Attention and transformers will take a while to sink in. Please do not get discouraged. After you see it a dozen times it is highly likely to be fine.
We saw in the section on embeddings how we can represent words (or "tokens") as numeric vectors. We call these "embeddings". Embeddings allow us to use math to represent various linguistic concepts. For example, we can represent word similarity and word analogy ("Richmond" is to "Virginia" as _______ is to "Connecticut"). Word2vec is a very famous 2013 technique for finding word embeddings.
When we use these embeddings instead of "one-hot" encodings (or dummy/indicator variables) in neural networks we simultaneously save space/memory and get more expressive networks. Free lunch!
But these embeddings are not a panacea. For example, we can’t just sum the embeddings for words in a sentence and get an embedding that makes sense. Recall, e.g., even though "butt" and "booty" are similar, and "call" and "dial" are similar, "booty call" is very different from "butt dial". Similarly, a word2vec style embedding for "chip" is a combination of concepts including both "Dorito" and "semiconductor".
In a sentence like "the chips were fabricated in the clean room" we really want "chips" to discard "Dorito"-type information and double down on its semiconductor-type information. "Attention" is the name of the mechanism we use for this. As always, 1) it’s a series of matrix multiplications; and 2) if we give a neural network tools, it’s going to learn to use them!

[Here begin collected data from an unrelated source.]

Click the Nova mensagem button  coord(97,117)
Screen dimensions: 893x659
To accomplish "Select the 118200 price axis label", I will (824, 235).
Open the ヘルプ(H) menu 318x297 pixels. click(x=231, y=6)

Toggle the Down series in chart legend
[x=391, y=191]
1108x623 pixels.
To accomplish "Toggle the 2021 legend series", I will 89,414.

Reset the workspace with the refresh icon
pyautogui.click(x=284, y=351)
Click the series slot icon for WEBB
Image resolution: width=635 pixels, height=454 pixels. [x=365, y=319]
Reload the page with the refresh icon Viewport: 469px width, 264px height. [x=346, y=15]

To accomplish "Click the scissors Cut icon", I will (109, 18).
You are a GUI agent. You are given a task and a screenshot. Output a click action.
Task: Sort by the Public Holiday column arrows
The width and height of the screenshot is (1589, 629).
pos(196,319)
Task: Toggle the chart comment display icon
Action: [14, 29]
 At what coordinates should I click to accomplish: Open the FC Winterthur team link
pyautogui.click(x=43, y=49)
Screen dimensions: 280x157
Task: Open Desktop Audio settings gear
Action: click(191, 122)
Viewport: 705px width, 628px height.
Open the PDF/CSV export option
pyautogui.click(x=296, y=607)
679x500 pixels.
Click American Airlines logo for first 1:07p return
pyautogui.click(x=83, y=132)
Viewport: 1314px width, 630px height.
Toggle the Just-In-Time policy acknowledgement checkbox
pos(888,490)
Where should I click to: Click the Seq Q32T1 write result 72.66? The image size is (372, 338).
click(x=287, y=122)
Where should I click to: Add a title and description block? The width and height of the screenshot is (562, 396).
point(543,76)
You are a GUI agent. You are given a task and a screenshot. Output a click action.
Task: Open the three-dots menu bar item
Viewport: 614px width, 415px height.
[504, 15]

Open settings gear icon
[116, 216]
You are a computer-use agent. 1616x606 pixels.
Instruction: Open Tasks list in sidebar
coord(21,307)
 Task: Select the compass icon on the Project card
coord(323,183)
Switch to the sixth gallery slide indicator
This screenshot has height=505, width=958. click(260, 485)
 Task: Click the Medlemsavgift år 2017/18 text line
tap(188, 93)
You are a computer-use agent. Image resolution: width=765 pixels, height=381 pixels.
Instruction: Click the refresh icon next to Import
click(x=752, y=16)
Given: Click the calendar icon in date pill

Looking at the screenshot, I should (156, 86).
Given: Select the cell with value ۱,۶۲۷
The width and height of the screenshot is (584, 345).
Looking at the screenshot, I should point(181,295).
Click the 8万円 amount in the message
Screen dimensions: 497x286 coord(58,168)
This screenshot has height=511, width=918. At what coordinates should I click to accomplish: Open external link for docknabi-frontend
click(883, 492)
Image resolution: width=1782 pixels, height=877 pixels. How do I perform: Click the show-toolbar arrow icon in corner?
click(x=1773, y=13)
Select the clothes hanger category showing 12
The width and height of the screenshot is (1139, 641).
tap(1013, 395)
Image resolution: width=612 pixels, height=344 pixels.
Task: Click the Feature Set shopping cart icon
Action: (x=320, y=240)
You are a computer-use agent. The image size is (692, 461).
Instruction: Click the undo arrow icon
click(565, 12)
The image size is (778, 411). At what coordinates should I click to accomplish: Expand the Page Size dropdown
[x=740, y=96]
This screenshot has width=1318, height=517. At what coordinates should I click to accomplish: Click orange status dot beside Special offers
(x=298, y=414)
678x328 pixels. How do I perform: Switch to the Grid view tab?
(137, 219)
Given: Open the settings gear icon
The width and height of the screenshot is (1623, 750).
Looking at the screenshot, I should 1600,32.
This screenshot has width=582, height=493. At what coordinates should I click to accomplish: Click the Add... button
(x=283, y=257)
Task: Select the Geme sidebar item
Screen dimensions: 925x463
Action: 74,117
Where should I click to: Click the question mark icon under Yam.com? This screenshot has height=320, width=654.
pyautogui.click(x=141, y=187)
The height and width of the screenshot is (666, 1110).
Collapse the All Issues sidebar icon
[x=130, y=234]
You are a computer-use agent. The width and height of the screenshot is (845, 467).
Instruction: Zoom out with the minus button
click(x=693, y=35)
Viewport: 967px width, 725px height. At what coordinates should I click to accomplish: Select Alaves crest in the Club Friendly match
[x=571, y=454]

Attention is the heart of the "transformer". Almost all the models you know and love are transformer-based: voice recognition, ChatGPT, image generation, you name it.
Attention allows each word, e.g., "chips", to create a vector "query" that you can think of like "hey you neighbors, does anybody know about semiconductors?" and each word also has a vector "key", like "fabricated" saying "I know about semiconductors!" Through this mechanism, "chips" pays attention to "fabricated". And then, "fabricated" also has a "value" that’s something like "here is what I know about semiconductors…." Allowing "chips" to steal some of that info and, in the process, becoming context-aware, forgetting its "Dorito" info and doubling down on its "semiconductor" info. (Query, Key, and Value come from the world of databases and is an intuitive analogy for computer scientists. It seems less intuitive for others. Sorry.)
Kyle's example code
Further reading
-
MIT 6.S191: Recurrent Neural Networks, Transformers, and Attention by Ava Amini. Watch from minute 48 to the end. This is pretty high-level.
-
Illustrated Guide to Transformers Neural Network: A step by step explanation by Michael Phi. Slightly more detail; mid-level.
-
Visual Guide to Transformer Neural Networks - Multi-Head & Self-Attention by Batool Haider. Same level as above, just a different approach the material.
More advanced further reading
-
Understanding and Coding the Self-Attention Mechanism of Large Language Models From Scratch by Sebastian Raschka. Lucid explanation with code of the internal attention workings. Very helpful if you tend to think in code; might seem in the weeds if you don’t think in code.
-
Attention Is All You Need by Google people. This is the original transformer paper. It’s readable and just ~10 pages. It was cited about ~108k times since publication in 2017.
In that material you will see mention of "positional embedding". Don’t worry about it…it just means giving each word in the prompt/input knowledge of its position.
Never forget---this is all just a bunch of matrix multiplications with some non-linearities sprinkled in. We impose a loss function at the end and tweak the matrix values (weights and biases) until the network gives us what we want. In the case of GPT-like "decoder-only" transformers, what we want is a "next word" that makes sense given the previous words, just like we did with the recurrent neural networks (RNNs).